How drastically things have changed for Mikhail Grabovski over the course of one year.
The 30-year-old Belarusian was not too happy about it. He vented his anger to Jonas Siegel of TSN.ca the very next day:
Of course I feel [expletive] sad. I played [expletive] five years here. I'm supposed to feel upset about that. I loved it [here]. Toronto fans are one of the best fans in the world...I play in the [expletive] Russian KHL, I make lots of [expletive] points and what's going to happen? He make me [expletive] play on the fourth line and he put me in the playoffs on the fourth line and third line again. Yeah, I don't score goals. I need to work more about that. I know that. But if you feel support from your coach [you'll find success]. I don't feel any support from this [expletive] idiot...
It's safe to say that Grabovski did not think former Capitals head coach Adam Oates was an...idiot. After all, Oates immediately placed Grabovski on the second line, although he was moved down to the third line before getting injured.
According to LeftWingLock.com, Grabovski appeared on the second line with Troy Brouwer and Eric Fehr for 4.29 percent of the Capitals' even-strength ice time throughout the regular season, and he appeared on the third line with Jason Chimera and Joel Ward for 4.56 percent of that time. Those two lines were the Capitals' fourth and third most frequent even-strength line combinations, respectively.
Regardless of where he played, Grabovski remained productive whenever he was on the ice. He finished sixth on the team in goals with 13, seventh in assists with 22 and seventh in points with 35. Additionally, Grabovski was one of only seven Capitals players to finish as a plus player, checking in at second on the team with a plus/minus rating of plus-six.
Should the Caps re-sign Mikhail Grabovski?
Finally, Grabovski had the highest faceoff win percentage on the team at 54.0 percent (minimum 400 faceoffs), while also ranking sixth on the team in power-play goals, power-play points and power-play time on ice per game.
Despite the injury, Grabovski did more than enough to show the Capitals that they made the right move by letting Mike Ribeiro walk, then signing Grabovski.

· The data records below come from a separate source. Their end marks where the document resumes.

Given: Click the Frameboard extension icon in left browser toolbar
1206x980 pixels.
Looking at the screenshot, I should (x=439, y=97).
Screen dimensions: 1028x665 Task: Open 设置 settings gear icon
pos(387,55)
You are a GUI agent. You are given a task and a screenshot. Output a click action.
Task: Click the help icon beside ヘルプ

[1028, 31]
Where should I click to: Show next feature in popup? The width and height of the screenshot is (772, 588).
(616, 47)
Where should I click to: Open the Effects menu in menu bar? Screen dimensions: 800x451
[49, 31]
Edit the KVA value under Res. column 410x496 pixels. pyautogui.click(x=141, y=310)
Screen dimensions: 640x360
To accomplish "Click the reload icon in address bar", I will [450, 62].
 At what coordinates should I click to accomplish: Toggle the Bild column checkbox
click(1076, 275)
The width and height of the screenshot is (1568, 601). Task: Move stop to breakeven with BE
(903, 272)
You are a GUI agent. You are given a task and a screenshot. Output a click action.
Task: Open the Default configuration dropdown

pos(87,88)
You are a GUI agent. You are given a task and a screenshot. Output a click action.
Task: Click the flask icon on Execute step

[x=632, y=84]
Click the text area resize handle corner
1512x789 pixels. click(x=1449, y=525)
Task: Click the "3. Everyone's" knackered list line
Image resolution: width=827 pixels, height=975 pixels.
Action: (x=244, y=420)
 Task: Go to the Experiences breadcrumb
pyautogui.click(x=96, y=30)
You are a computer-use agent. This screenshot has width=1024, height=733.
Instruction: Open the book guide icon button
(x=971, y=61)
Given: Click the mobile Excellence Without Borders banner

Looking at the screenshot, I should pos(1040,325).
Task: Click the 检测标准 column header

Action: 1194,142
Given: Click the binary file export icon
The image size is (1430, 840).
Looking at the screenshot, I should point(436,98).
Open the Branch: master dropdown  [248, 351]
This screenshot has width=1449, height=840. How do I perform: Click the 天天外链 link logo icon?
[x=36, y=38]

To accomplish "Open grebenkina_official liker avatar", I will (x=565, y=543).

Now, the Washington Capitals can end their seemingly endless search for a second-line center by signing Mikhail Grabovski to a long-term deal this offseason.
But for how much? And for how long?
For starters, Grabovski made $3 million in 2013-14 with a cap hit to match. As a comparison, the Capitals' first-line center (Nicklas Backstrom) will earn $6.5 million in 2014-15 and is signed through 2019-20. With Backstrom's deal as a measuring stick and keeping in mind that the Capitals currently have $14.93 million in cap space, Washington should offer Grabovski a contract worth around $4.5 million per season for at least three years.
But is he worth the investment when analyzing the "fancy stats"? In other words, does he drive possession?
Of Corsi does.
Quick, distract yourself from that gratuitous hockey pun by studying the following table:
|Corsi For Percentage, Relative||+4.0%||1st||3rd|
|Fenwick For Percentage, Relative||+2.7%||1st||3rd|
|Shots For Percentage, Relative||+4.0%||1st||3rd|
|Goals For Percentage, Relative||+13.8%||1st||1st|
|Shooting Percentage, Relative||+1.9%||3rd||3rd|
Someone in the Capitals front office must have been paying attention to these numbers. Perhaps it was owner Ted Leonsis, who often refers to "analytics" in his blog, Ted's Take.
Whatever the case, Washington is apparently interested in re-signing Grabovski, as tweeted by Washington Post Sports:
As a follow-up to that report, Alex Prewitt of The Washington Post spoke to Grabosvki's agent, Gary Greenstin, on the telephone the following day. Greenstin said, “I believe [management has] interest in Grabo. We have interest to stay in Washington. We’ll see what’s happening.”
What's happening is that new GM Brian MacLellan is mulling it over, along with several other moves. MacLellan spoke to Prewitt about the topic on June 16:
We’re working through that right now. We’ve been in contact with his agent a few times. We liked the job Grabovski did for us last year, but we’re also balancing what we’re going to do with our roster and the dollars we’re spending on our roster. I think one of the priorities for me is to upgrade our defense. Depending on the cost of that and overall cap room, we’ll make a decision on Grabovski.
Capitals fans can at least find comfort in knowing that MacLellan has his priorities in order. However, he must be careful not to undo one major success that his predecessor was able to achieve while he is in the process of correcting that same individual's most glaring oversight while general manager of the Washington Capitals.